Две недели спустя турки, дабы уморить нас голодом, взяли большую часть своих галер, стоявших выше нашего лагеря, перетащили их по суше (чему изумлялись многие люди) и спустили на реку, протекавшую через Дамьетту, на доброе лье ниже нашего лагеря. Эти галеры и стали причиной нашего голода, потому что из-за них никто из Дамьетты не решался плыть к нам, чтобы доставить продовольствие. Мы ничего об этом не знали, пока с маленького судна графа Фландрского, ускользнувшего от них благодаря сильному течению, нам этого не сообщили, и сказали, что галеры султана захватили около восьмидесяти наших галер, кои шли из Дамьетты, и перебили находившихся на них людей.
И из-за этого в лагере наступила такая дороговизна, что к Пасхе один бык в войске стоил 80 ливров, баран и свинья — по 30 ливров, одно яйцо — 12 денье, а мюид вина — 10 ливров[253].
Когда король и бароны узнали об этом, они решили, что король поведет свое войско, находившееся по эту сторону от Вавилона, в лагерь герцога Бургундского, расположенный на берегу реки, что текла к Дамьетте. Чтобы обезопасить своих людей, король повелел возвести у моста барбакан[254], который был построен между нашими обоими войсками таким образом, что в него можно было въехать на лошадях с обеих сторон.
Когда барбакан был возведен, все войско короля вооружилось, и тогда турки бросились на королевское войско. Однако ни король, ни его люди не двинулись до тех пор, пока не была вывезена вся поклажа, после чего прошел король, за ним его отряд и потом все прочие бароны, кроме монсеньора Гоше де Шатийона, который составлял арьергард. И у подхода к барбакану монсеньор Эрар де Валери освободил монсеньора Жана, своего брата, которого турки тащили в плен.
Когда все войско вошло внутрь, те, кто остался в барбакане, оказались в крайне бедственном положении; ибо барбакан был невысоким, так что турки могли стрелять, целясь с лошадей, а пешие сарацины бросали в лицо комьями земли. Все бы погибли, если бы не граф Анжуйский (который потом стал королем Сицилии), который бросился на помощь и помог всем пройти в безопасности. В этот день из всех, кто находился в барбакане, наиболее храбро держался монсеньор Жоффруа де Миссанбург.
Накануне заговенья произошел удивительный случай, о котором я вам хочу рассказать; в этот день был предан земле монсеньор Гуго де Ландрикур, бывший со мной и носивший знамя.
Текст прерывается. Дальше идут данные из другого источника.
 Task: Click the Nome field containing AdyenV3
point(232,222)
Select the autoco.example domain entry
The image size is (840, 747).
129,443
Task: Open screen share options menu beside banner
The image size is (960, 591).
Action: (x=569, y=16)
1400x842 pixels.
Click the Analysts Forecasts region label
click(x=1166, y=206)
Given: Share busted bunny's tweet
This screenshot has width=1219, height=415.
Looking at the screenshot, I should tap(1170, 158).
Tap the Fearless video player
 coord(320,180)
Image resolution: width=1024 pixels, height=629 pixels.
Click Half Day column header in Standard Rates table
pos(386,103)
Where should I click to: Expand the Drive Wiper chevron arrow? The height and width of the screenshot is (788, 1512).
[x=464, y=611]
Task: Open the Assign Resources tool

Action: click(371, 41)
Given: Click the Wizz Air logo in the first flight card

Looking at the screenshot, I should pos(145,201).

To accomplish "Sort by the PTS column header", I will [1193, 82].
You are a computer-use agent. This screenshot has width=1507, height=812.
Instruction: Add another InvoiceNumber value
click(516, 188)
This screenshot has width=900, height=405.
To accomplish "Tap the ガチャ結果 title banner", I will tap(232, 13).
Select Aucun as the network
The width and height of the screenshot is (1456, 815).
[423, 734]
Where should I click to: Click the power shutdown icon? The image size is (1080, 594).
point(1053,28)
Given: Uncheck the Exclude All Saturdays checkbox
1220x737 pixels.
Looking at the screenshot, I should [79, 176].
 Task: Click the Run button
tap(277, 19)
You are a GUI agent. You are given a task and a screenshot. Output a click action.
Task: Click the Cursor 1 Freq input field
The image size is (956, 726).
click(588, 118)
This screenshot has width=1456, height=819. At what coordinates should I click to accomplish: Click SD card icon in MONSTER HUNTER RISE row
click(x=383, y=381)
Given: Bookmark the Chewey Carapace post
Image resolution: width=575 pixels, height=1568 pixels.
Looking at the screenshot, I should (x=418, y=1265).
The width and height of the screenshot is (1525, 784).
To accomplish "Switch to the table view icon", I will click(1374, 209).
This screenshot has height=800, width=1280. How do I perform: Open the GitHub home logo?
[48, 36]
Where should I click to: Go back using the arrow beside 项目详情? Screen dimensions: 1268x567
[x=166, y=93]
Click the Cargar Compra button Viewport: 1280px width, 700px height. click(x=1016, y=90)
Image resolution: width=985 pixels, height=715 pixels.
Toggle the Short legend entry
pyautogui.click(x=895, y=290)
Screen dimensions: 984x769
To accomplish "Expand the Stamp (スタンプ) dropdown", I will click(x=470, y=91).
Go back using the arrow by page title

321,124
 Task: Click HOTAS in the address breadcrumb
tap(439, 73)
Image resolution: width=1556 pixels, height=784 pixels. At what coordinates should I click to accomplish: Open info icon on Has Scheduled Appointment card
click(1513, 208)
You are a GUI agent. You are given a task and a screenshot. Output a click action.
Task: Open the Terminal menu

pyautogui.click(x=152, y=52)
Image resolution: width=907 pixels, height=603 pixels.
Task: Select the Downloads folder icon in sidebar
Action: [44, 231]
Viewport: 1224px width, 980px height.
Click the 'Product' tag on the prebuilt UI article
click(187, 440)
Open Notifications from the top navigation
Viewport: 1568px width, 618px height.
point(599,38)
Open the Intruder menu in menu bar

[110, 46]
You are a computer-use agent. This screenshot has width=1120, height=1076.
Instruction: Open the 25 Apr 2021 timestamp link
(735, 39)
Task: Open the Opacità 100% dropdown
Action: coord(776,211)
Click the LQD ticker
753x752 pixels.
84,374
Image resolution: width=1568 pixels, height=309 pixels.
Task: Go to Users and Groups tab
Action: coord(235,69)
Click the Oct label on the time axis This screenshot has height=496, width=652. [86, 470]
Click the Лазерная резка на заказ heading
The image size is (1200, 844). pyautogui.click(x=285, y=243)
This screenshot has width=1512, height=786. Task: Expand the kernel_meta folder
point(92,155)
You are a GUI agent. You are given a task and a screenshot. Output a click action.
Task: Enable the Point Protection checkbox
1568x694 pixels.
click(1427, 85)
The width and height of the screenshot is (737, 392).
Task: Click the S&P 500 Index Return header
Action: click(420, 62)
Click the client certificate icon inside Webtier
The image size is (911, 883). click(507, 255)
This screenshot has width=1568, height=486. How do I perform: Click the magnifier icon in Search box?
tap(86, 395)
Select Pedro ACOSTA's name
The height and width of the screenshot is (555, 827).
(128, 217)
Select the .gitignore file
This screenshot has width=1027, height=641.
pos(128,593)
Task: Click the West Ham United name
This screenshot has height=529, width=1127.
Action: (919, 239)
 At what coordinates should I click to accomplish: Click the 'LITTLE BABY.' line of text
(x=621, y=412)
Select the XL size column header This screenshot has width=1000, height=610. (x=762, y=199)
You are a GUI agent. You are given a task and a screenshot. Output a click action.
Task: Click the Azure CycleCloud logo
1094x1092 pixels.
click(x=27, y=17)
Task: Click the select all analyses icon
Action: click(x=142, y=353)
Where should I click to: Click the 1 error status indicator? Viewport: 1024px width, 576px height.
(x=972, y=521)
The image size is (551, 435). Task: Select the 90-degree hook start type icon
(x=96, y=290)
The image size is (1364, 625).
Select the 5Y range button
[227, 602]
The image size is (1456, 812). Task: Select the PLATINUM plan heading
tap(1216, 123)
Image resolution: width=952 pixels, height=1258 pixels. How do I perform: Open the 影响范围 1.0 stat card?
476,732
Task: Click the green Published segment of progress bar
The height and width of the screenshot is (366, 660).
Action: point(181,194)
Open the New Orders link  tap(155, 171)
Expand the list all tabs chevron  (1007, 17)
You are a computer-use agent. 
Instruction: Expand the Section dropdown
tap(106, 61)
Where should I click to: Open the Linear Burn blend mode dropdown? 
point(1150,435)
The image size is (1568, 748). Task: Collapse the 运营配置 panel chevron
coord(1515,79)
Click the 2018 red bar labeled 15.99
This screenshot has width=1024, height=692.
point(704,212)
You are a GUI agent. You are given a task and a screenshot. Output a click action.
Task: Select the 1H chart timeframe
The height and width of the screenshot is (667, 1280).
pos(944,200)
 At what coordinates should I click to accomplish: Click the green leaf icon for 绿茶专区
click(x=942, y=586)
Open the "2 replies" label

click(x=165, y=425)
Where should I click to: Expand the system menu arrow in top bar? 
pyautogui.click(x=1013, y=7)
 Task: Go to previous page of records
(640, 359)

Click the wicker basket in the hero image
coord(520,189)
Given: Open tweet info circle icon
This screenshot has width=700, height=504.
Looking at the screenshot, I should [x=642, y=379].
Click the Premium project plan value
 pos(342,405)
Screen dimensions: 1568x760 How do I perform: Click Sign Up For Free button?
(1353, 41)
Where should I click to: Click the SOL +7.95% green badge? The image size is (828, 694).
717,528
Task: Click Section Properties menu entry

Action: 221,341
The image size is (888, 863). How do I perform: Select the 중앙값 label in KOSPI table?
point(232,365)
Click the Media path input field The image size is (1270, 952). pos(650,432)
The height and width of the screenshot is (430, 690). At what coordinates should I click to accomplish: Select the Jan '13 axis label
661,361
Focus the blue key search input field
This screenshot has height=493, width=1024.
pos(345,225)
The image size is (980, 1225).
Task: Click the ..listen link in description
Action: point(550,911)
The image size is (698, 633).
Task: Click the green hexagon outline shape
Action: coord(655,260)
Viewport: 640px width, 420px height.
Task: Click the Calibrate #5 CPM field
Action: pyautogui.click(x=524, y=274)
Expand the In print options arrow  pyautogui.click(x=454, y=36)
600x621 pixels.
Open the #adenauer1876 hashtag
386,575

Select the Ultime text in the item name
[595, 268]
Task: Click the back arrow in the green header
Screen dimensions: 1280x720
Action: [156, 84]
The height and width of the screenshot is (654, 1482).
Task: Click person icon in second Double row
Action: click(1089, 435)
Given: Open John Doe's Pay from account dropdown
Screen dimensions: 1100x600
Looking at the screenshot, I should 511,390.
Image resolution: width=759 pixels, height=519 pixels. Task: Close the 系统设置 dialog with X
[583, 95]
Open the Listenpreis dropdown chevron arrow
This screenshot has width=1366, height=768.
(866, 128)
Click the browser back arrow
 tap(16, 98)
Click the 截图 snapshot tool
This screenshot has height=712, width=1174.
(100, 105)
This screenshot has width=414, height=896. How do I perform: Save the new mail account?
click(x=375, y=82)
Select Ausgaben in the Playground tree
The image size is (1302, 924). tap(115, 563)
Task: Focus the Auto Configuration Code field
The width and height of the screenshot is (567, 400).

В моей часовне, там, где он лежал в гробу, стояло шестеро моих рыцарей, прислонившись к мешкам с ячменем; и поскольку они громко разговаривали в моей часовне и мешали священнику, я подошел и сказал им, чтобы они замолчали и что рыцарю и благородному человеку непристойно разговаривать во время мессы.
Они рассмеялись и сказали мне со смехом, что они женились бы на его жене. Я побранил их за эти недобрые и неприличные слова, сказав, что быстро они позабыли своего товарища. И Бог отомстил им, ибо на следующий день, на заговенье[255], было великое сражение, в котором они погибли или были смертельно ранены; отчего вновь выходить замуж пришлось и их всем шести женам.
Из-за ранений, полученных мною еще на заговенье, болезнь войска поразила и меня. У меня заболели десны и ноги, начались лихорадка и такой сильный насморк, что текло из носа; и по причине перечисленных недугов я в середине поста слег в постель, отчего моему священнику приходилось служить мессу в палатке у моей кровати; и он заболел той же болезнью, что и я.
253
Французский историк Ж. Монфрен предлагает сравнительный ряд: в 1255 г. в Руане корова стоила примерно около 1 ливра, баран — 4 су 6 денье, свинья — 10 су.